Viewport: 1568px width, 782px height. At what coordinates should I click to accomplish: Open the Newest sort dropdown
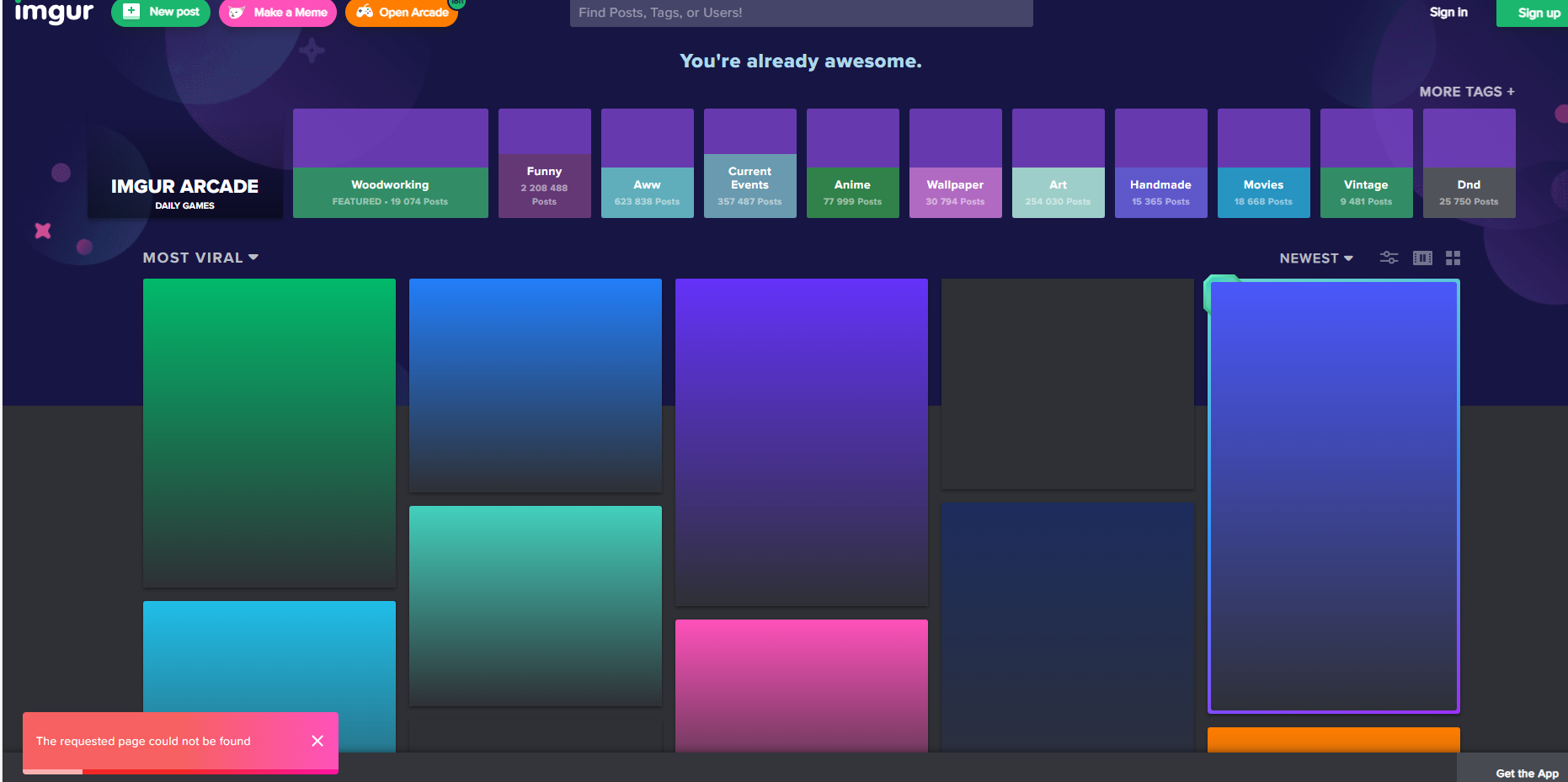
========
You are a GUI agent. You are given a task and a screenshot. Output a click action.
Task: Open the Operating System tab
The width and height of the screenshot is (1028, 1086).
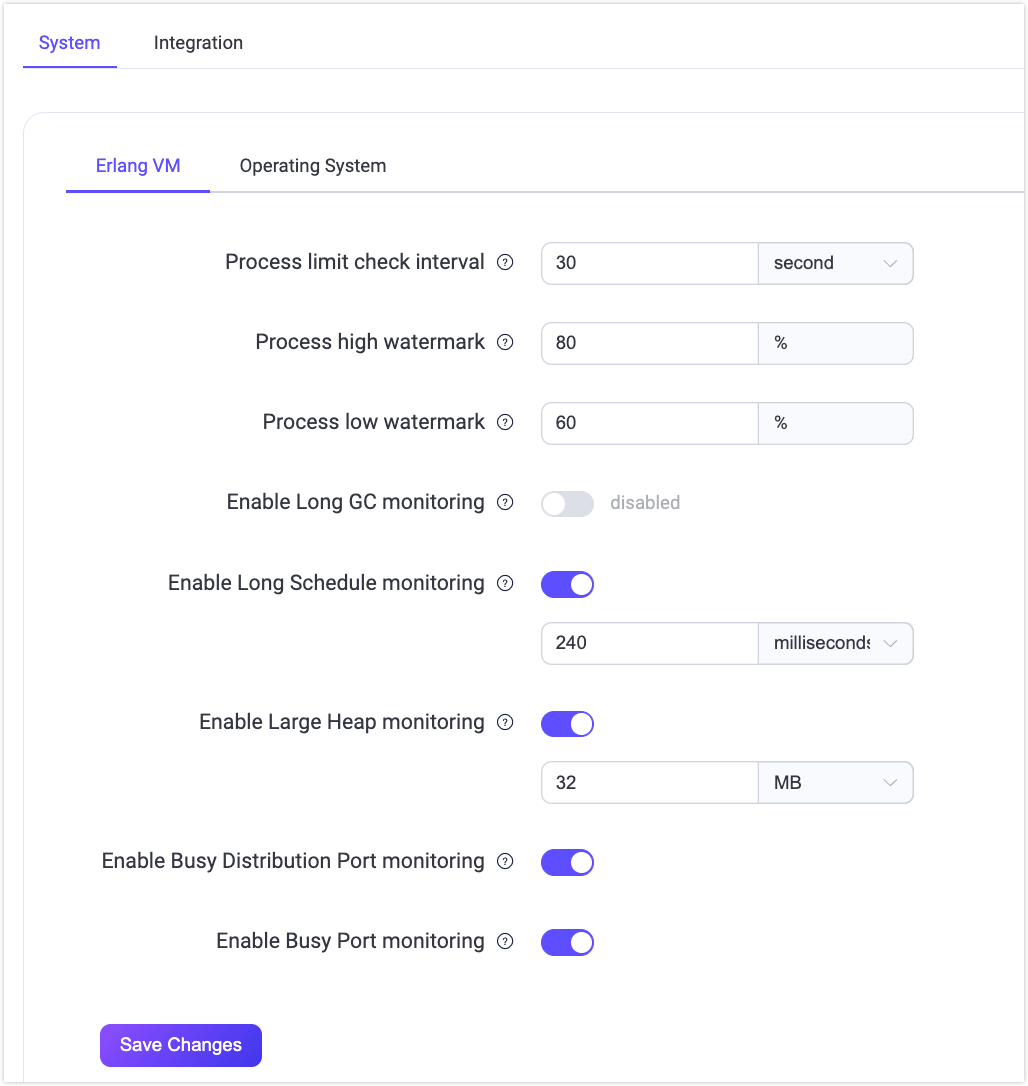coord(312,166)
========
§ **EXERCISE REQUIREMENTS**: Rewrite the records starting with the line with "You are a GUI" and going on through the line with "coord(312,166)", replacing "Operating System" with "Display Settings" and leaving everything else unchanged. Give only those lines, and leave the pictures out.

§ **WRITTEN ANSWER**:
You are a GUI agent. You are given a task and a screenshot. Output a click action.
Task: Open the Display Settings tab
The width and height of the screenshot is (1028, 1086).
coord(312,166)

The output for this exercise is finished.